● **ACTION ITEM**: Write down nothing except how many lines in the entries contain "will".

>>

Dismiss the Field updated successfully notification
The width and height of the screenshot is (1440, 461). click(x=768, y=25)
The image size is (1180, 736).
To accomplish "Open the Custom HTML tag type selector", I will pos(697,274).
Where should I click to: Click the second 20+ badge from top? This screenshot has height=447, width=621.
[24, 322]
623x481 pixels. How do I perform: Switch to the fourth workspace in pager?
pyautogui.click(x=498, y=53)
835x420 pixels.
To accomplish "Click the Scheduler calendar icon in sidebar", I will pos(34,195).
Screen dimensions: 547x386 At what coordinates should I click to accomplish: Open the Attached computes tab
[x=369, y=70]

<<
>>

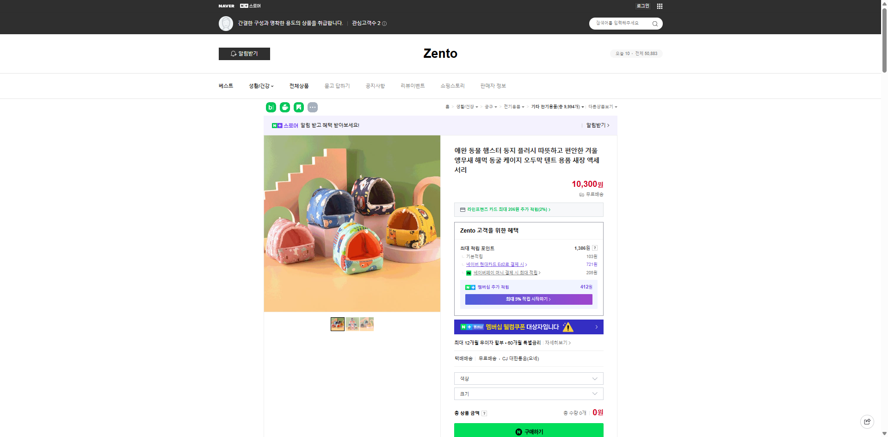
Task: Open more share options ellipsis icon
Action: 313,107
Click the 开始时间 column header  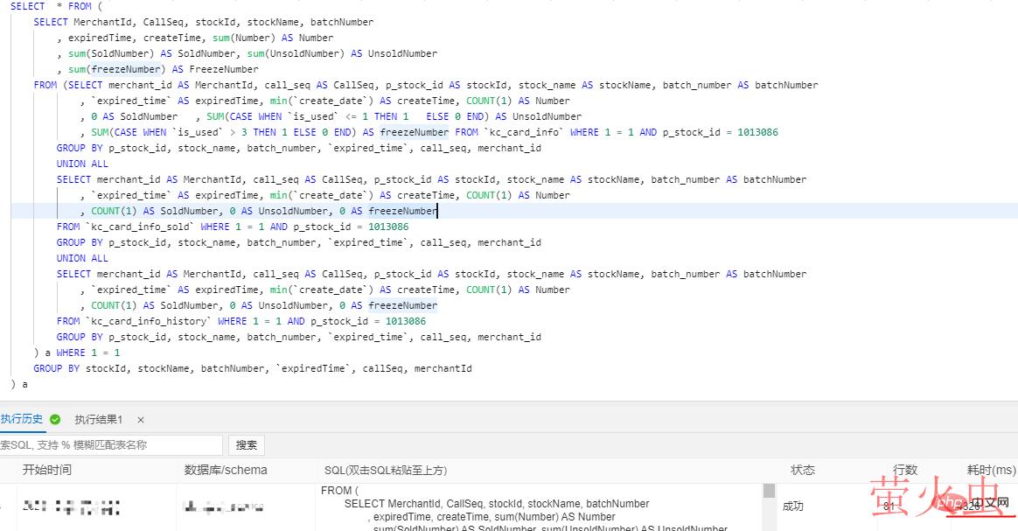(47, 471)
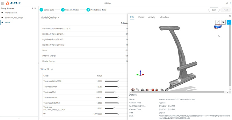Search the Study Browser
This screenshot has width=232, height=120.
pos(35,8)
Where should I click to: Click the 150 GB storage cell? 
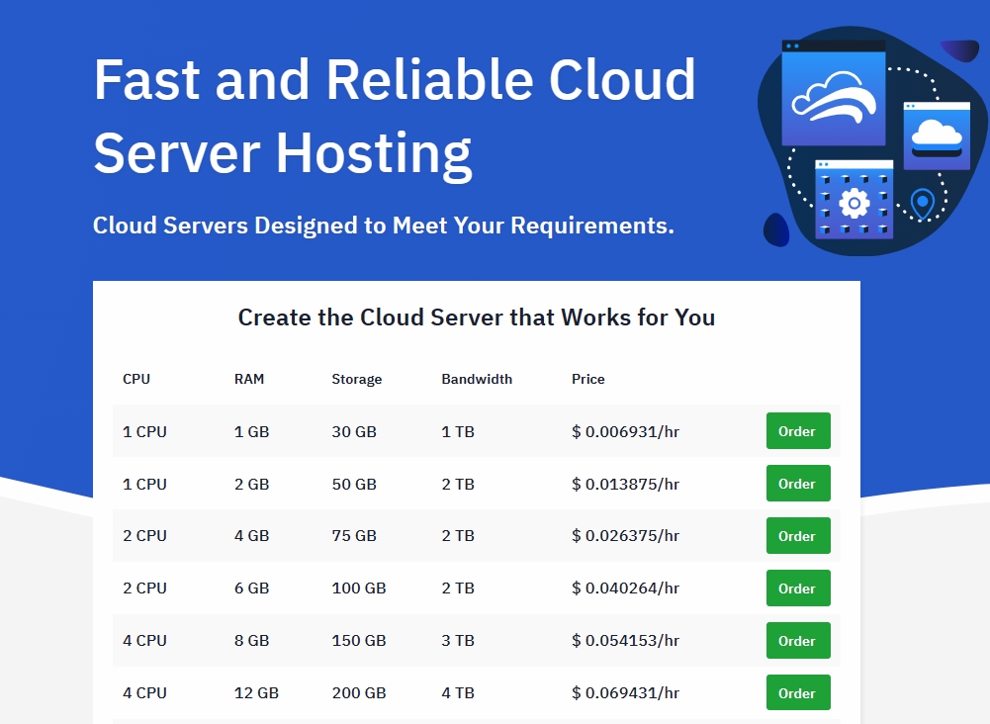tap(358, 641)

<<
>>

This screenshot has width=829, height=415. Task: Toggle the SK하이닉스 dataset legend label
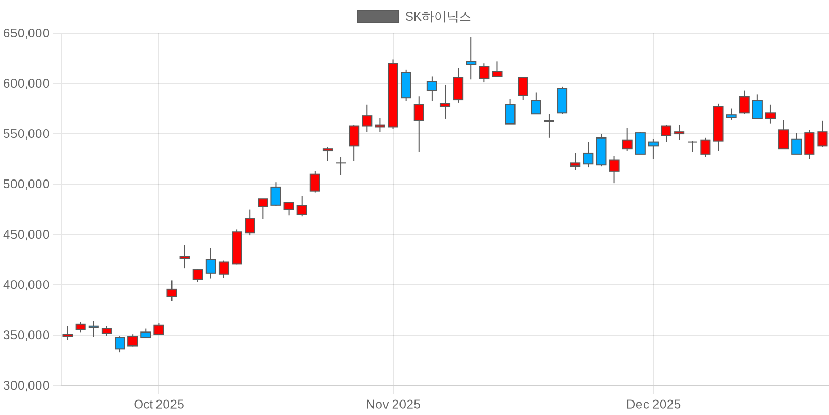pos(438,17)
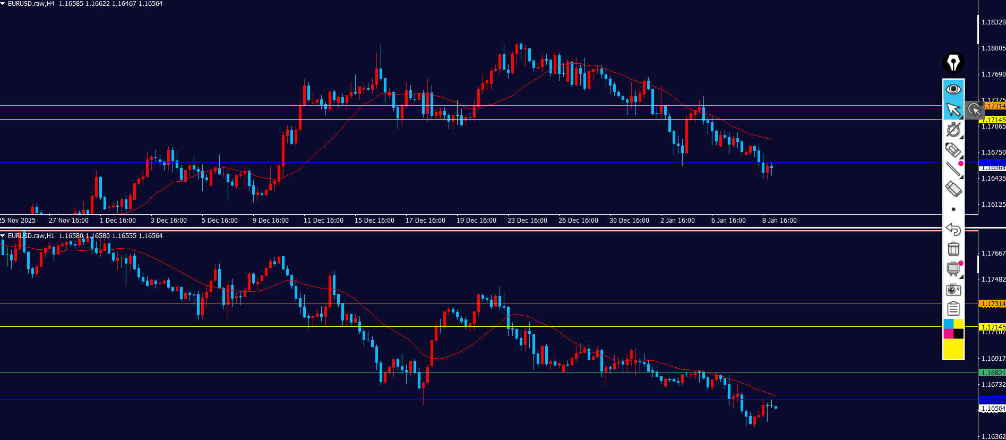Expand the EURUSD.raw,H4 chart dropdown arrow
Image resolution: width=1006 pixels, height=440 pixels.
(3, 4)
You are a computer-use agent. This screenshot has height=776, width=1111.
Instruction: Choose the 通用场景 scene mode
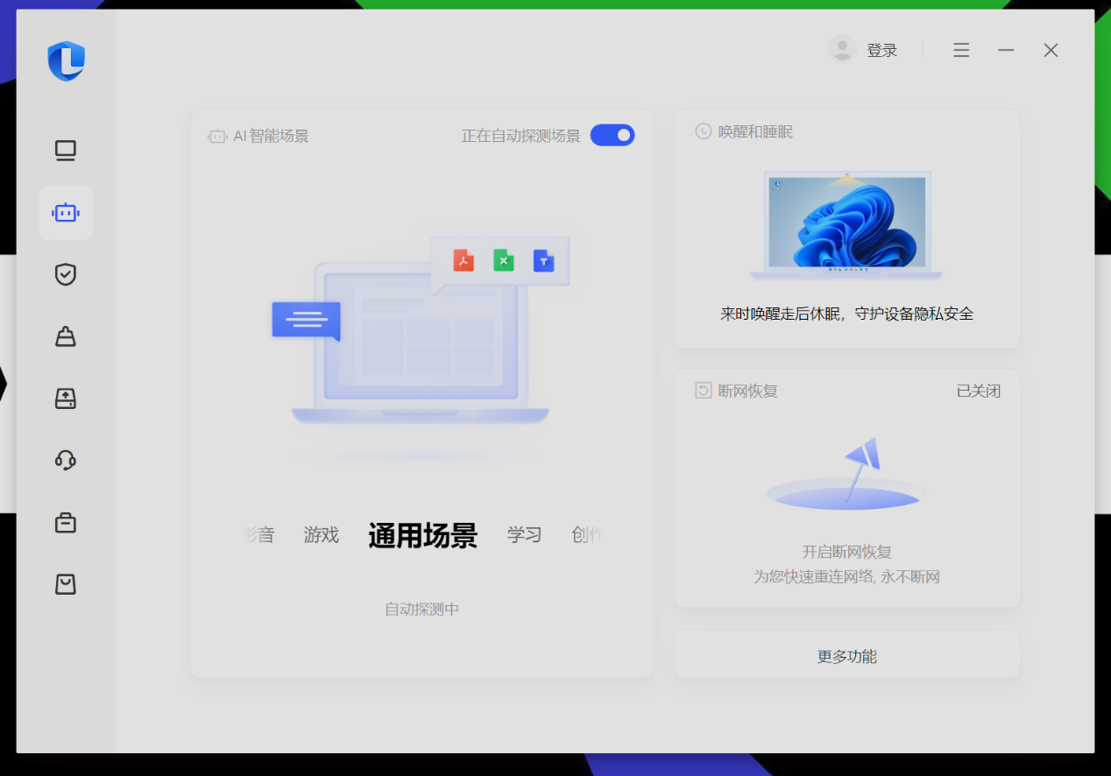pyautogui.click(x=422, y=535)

<<

● **SOLVED PROBLEM**: 2